Task:
Find the line with "This screenshot has height=576, width=1024." in the entries below. Repeat it, every following line, and the line with "Uncheck the ZST", exactly and with nothing added.

Given data:
-.-.-

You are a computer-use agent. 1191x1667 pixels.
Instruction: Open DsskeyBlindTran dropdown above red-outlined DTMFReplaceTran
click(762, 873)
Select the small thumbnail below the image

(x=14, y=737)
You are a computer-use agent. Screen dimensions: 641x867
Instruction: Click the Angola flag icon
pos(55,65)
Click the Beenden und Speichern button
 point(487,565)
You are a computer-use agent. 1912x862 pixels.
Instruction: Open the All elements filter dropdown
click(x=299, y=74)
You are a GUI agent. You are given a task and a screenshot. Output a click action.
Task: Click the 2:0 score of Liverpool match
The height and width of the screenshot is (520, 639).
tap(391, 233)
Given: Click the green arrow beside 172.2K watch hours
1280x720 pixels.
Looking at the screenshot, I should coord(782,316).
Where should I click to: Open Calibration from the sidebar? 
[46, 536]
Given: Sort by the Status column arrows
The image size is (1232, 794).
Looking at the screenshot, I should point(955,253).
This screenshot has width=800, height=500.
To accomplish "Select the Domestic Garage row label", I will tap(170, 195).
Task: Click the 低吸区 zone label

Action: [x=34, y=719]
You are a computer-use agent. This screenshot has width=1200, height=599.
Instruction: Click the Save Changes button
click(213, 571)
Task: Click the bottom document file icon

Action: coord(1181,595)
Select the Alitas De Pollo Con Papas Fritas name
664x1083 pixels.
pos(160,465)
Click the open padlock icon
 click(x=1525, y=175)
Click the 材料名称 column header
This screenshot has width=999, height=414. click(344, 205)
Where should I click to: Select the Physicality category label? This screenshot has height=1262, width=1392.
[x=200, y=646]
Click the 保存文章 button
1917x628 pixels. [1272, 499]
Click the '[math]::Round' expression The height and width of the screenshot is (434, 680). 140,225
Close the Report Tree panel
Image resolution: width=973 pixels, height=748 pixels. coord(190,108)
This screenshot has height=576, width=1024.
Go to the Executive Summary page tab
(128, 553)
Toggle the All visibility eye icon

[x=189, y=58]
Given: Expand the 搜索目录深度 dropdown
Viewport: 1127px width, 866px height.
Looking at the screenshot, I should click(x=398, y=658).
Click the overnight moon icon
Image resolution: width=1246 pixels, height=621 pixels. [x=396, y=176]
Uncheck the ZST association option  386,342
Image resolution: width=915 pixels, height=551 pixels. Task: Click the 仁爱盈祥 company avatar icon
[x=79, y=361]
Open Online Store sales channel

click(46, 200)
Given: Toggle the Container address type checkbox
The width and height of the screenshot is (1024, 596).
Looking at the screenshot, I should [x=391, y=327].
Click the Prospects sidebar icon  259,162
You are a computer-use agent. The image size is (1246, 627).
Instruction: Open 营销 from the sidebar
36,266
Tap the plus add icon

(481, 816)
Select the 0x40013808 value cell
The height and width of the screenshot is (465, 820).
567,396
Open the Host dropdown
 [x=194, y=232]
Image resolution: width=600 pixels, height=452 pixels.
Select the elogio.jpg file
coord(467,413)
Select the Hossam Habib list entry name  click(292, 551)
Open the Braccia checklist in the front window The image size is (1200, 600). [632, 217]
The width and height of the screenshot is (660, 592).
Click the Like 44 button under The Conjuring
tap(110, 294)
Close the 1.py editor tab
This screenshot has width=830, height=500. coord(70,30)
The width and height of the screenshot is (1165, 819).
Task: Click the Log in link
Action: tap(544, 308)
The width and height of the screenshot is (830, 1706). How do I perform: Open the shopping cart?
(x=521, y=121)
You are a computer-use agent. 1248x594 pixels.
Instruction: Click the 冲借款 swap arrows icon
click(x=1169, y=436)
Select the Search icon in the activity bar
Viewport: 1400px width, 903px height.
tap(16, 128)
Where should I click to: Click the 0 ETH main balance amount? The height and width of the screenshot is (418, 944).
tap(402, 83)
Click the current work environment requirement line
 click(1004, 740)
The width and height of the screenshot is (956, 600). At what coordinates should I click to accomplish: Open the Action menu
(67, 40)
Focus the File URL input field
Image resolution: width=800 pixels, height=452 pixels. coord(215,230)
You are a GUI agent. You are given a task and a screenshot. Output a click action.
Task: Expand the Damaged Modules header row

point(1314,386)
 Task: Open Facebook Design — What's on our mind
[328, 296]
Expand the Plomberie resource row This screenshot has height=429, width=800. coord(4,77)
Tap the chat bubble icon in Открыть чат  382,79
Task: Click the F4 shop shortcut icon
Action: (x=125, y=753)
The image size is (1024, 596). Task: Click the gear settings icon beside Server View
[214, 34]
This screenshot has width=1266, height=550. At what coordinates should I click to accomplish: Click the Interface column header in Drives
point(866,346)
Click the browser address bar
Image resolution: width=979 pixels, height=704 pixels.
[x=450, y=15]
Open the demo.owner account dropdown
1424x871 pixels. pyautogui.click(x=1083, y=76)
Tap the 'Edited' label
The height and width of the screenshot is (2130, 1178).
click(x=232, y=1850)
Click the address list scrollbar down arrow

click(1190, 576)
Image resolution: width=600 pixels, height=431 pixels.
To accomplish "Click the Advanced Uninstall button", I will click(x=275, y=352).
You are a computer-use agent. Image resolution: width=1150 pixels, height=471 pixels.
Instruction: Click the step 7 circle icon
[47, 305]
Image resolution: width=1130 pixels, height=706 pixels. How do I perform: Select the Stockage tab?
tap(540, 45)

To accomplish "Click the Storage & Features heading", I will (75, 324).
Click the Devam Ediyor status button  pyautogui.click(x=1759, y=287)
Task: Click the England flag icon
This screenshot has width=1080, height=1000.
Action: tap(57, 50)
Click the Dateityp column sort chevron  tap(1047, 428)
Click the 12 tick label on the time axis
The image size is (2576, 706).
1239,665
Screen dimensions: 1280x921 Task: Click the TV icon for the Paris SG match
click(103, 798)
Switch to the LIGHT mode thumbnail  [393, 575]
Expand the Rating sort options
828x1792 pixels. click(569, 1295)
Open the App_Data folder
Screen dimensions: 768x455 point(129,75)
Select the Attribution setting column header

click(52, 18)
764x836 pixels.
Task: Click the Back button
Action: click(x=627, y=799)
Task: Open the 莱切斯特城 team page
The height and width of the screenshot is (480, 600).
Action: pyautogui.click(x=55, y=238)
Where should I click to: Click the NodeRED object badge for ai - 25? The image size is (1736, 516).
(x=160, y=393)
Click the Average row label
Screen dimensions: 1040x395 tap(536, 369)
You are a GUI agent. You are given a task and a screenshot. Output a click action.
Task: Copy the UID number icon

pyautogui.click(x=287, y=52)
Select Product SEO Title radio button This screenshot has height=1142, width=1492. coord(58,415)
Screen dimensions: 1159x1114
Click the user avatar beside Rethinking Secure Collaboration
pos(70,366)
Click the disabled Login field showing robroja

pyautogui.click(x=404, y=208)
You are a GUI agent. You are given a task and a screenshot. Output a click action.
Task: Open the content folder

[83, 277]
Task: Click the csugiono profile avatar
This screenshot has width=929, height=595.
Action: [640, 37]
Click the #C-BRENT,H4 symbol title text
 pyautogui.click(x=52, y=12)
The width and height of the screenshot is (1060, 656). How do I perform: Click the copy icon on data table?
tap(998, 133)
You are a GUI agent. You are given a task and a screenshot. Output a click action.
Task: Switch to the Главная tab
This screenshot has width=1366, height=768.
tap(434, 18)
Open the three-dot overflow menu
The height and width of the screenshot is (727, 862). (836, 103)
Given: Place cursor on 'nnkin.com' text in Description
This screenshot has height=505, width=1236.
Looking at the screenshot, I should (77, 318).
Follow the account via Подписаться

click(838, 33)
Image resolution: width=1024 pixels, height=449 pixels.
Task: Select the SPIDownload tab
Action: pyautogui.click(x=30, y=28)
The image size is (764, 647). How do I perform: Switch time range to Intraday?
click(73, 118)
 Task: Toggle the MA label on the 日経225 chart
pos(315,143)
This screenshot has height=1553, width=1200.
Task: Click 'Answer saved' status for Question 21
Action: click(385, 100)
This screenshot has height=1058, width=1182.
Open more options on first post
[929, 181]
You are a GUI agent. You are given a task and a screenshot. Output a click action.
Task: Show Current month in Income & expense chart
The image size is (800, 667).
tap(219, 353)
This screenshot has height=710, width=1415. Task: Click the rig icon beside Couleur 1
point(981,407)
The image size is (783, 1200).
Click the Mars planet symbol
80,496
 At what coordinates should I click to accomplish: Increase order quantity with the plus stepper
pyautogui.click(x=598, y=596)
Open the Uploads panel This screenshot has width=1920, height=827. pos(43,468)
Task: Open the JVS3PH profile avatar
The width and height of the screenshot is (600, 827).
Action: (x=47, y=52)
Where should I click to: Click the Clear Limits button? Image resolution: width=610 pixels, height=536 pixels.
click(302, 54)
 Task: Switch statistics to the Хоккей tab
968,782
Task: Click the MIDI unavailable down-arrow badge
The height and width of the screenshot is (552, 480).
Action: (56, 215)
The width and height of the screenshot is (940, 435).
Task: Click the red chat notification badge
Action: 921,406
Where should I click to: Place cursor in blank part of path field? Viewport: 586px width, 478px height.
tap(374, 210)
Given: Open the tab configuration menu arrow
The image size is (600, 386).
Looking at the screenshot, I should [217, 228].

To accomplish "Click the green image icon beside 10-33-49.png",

-.-.-

Result:
This screenshot has height=576, width=1024.
Go to the Executive Summary page tab
(128, 553)
Toggle the All visibility eye icon

[x=189, y=58]
Given: Expand the 搜索目录深度 dropdown
Viewport: 1127px width, 866px height.
Looking at the screenshot, I should click(x=398, y=658).
Click the overnight moon icon
Image resolution: width=1246 pixels, height=621 pixels. [x=396, y=176]
Uncheck the ZST association option  386,342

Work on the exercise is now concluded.